Extroverts are energized by other people, feed off their energy and love the idea of working as a team. Introverts, on the other hand, have to muster energy to spend great deals of time with people. They prefer to work in a quiet corner by themselves. Their energy levels are determined by social interactions, rather than caffeine consumption.
In a work environment, extroverts are more likely to be productive if they can work on tasks with other people around. They tend to function less effectively in a cubicle or isolated office because they are constantly looking for somebody to talk to or brainstorm with. Extroverts are at their best when interacting with people, whether that is a group of co-workers or new clients.
Introverts at work are more likely to consider a day productive when they are able to stay at their desk without being bothered by other people. Their productivity is highest when they are alone, not having to exert their energy to manage a social interaction. It’s not that they are incapable or unfriendly; it just requires more effort.
However, if you need somebody to read over a proposal, perform research tasks or check inventory by themselves, they will not feel as though they are being punished like an extrovert might.
Researchers who study learning styles have determined that certain students are not morning people.
It’s not merely a preference, but it is something hardwired into our brains. And it doesn’t change when we become adults. Certain times of day are more productive for you than others.
So applying that research to your workday may mean you do the most difficult tasks of the day during your best time of day.
If you happen to be a morning person, don’t put off the most gruelling item on your to-do list until later. Use your mornings as a springboard to your success. If you’re an evening person, schedule meetings with clients over a drink after work or an evening meal.
Play to your strengths.
If you are sitting in a company meeting discussing future product ideas, do you get more excited while dreaming about the possibilities or while compiling the list of things to do?
Some people are dreamers by nature. They love to think about the “what if’s” and brainstorm new ideas. Others are doers. Their excitement peaks when the brainstorming is complete and it’s time to put a plan into motion.
Generally speaking, dreamers are not very good doers and doers are not very good dreamers. They need each other to maximize their potential.
If your company consists of all dreamers, nothing will get done. If it is made up solely of doers, you’ll struggle with innovation. Hire to your weakness.

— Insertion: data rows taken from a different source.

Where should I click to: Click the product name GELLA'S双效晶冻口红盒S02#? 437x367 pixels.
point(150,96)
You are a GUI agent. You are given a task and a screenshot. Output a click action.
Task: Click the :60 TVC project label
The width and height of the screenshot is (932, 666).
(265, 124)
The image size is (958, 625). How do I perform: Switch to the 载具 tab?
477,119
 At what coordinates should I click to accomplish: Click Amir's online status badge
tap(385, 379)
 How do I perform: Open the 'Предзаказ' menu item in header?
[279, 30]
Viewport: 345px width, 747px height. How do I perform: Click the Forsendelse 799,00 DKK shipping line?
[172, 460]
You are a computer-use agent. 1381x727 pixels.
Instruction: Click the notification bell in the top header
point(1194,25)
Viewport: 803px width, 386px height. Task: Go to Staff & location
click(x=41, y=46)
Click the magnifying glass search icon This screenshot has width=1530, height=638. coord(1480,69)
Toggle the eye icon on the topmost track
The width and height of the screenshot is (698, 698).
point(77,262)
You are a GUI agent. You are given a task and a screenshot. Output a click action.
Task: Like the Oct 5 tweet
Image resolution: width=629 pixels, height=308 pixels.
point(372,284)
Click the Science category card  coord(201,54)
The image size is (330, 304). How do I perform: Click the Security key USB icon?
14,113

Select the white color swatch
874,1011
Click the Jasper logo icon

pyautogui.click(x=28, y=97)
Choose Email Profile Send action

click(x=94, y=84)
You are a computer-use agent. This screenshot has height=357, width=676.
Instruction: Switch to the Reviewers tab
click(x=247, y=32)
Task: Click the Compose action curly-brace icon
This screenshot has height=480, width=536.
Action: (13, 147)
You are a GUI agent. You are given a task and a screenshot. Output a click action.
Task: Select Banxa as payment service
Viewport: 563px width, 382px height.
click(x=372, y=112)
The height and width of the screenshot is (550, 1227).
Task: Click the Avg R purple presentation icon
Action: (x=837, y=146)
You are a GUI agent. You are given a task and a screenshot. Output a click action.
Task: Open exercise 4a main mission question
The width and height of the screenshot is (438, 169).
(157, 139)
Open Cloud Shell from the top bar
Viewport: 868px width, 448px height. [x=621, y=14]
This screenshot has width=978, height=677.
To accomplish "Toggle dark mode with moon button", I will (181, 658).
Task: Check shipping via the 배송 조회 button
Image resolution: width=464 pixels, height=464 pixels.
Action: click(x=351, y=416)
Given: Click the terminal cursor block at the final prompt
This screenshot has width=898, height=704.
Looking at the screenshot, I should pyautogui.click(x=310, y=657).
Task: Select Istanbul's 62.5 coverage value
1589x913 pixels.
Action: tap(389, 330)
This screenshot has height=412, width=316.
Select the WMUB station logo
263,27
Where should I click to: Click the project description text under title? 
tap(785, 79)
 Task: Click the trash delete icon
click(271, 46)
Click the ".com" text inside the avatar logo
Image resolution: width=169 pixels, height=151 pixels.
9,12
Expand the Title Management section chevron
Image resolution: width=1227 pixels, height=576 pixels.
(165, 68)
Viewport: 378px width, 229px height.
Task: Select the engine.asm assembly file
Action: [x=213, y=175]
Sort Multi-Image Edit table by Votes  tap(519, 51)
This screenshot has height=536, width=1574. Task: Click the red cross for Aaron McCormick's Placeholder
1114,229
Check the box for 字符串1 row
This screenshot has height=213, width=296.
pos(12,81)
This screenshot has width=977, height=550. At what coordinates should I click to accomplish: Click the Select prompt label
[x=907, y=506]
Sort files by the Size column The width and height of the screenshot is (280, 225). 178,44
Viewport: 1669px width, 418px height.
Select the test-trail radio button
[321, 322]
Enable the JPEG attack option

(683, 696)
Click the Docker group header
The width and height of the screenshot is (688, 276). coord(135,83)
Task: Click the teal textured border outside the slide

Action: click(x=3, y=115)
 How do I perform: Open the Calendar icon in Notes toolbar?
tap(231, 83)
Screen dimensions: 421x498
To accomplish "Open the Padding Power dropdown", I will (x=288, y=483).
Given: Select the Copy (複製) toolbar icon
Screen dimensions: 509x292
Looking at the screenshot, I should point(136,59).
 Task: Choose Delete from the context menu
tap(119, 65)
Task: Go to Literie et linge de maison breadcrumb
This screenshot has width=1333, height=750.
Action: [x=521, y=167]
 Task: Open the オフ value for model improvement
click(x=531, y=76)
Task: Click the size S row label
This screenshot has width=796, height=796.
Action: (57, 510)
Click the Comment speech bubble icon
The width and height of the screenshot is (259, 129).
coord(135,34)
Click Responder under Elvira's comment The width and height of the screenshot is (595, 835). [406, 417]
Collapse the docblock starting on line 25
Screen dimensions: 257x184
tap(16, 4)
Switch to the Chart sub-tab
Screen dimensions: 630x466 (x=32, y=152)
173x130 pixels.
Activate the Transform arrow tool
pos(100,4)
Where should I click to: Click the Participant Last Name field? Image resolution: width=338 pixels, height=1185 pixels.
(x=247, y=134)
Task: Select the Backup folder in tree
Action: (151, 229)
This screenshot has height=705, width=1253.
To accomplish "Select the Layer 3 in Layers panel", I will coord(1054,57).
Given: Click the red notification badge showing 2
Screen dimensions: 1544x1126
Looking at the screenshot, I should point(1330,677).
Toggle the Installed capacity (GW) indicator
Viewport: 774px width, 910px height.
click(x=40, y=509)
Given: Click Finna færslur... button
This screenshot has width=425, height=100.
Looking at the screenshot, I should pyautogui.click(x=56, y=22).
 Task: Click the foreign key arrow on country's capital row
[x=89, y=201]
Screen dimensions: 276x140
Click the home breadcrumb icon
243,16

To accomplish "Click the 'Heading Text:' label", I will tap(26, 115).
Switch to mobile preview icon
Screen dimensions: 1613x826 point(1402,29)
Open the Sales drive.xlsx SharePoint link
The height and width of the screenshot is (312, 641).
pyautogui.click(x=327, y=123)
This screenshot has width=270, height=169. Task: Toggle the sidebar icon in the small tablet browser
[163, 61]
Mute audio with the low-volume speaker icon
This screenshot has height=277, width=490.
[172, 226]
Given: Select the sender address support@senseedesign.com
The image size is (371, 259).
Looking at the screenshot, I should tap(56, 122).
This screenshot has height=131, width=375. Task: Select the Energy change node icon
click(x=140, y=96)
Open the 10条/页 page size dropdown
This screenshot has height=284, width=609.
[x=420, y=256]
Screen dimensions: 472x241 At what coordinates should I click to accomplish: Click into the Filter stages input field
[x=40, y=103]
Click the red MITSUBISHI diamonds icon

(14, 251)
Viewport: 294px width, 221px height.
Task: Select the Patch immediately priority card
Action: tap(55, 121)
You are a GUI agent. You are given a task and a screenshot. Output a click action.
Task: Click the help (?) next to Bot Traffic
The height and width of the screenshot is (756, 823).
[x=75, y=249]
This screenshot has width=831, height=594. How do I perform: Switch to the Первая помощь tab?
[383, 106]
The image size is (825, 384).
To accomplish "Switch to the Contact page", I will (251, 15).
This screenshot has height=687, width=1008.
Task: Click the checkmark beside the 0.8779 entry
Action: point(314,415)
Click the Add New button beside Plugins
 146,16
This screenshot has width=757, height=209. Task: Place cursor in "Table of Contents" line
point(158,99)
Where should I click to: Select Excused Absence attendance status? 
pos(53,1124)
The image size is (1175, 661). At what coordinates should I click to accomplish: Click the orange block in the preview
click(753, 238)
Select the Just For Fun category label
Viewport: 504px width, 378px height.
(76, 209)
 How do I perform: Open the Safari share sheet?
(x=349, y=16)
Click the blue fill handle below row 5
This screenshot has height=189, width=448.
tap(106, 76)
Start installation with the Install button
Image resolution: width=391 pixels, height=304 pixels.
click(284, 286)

Some people see the forest; others see the trees. Which person are you? In other words, do you primarily see the big picture or the details that make up the picture?
Someone who sees the big picture is most productive when dreaming or casting vision. Individuals who focus on the details that comprise the bigger picture are most productive when they are clear about the specific role they need to perform within the bigger picture.
Obviously, people don’t just fit into one of the two ends of the spectrum. There are varying degrees of each of these aspects of personality and a multitude of combinations.
You might be an introverted dreamer who functions best in the evening or an extroverted, big picture person who awakens with the sun.
The idea behind knowing your personality traits is to analyse how you could become more productive naturally… and to understand why your co-workers don’t always think or work in the same way.
As William Shakespeare wrote, “To thine own self be true, and it must follow, as the night the day, thou canst not then be false to any man.”
So ask yourself: Where do you fit on the spectrum? Are you an introvert or an extrovert? A big picture person or a detail oriented person? You might be surprised by the insights the questions yield.